### WHAT YOU NEED TO DO
In the data below, copy out word for word the part that starts with the line containing "What do you see at coordinates (90, 338)" and ends with the line containing "center [90, 338].", including both of those lines.

### DATASET EXCERPTS

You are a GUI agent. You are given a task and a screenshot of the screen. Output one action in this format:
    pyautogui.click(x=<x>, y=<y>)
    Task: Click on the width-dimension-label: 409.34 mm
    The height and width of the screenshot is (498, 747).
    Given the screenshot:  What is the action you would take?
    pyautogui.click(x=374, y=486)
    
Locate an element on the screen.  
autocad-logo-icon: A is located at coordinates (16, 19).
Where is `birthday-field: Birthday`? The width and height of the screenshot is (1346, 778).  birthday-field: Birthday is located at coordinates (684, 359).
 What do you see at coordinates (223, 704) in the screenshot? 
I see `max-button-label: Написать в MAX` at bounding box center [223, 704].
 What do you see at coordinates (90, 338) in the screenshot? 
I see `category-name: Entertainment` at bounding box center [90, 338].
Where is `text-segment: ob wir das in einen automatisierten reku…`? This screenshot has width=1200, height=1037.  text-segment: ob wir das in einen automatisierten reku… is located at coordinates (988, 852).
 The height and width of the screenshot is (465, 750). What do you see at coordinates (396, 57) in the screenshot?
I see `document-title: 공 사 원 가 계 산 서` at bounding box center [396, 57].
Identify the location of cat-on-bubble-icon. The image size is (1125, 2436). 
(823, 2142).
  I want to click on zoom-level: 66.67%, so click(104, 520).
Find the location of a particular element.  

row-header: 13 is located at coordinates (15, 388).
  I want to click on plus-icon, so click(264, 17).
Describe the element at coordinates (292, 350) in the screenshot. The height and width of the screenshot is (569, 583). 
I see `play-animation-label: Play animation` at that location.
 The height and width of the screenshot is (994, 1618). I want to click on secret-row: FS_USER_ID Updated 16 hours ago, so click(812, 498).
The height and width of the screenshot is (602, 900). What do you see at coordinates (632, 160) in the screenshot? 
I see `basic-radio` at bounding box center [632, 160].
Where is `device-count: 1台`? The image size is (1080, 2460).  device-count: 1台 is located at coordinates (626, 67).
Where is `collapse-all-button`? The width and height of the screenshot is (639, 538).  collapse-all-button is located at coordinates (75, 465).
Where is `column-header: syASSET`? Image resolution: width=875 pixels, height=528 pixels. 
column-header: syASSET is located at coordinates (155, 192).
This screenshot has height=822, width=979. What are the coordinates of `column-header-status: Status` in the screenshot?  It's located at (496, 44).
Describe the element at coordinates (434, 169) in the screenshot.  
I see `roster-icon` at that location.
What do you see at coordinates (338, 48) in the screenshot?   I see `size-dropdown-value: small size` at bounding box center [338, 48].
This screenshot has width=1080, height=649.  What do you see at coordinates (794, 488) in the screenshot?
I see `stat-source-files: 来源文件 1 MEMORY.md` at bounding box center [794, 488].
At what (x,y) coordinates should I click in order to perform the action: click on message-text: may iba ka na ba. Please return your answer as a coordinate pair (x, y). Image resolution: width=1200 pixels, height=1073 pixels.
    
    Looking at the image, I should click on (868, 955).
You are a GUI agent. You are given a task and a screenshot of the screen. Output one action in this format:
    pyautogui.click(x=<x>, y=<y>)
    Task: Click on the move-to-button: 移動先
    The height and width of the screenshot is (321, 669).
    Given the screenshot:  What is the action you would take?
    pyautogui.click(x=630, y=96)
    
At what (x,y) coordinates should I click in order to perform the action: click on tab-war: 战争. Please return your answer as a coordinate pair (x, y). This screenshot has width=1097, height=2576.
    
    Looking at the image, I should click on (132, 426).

### TASK ANSWER
 What do you see at coordinates (90, 338) in the screenshot? 
I see `category-name: Entertainment` at bounding box center [90, 338].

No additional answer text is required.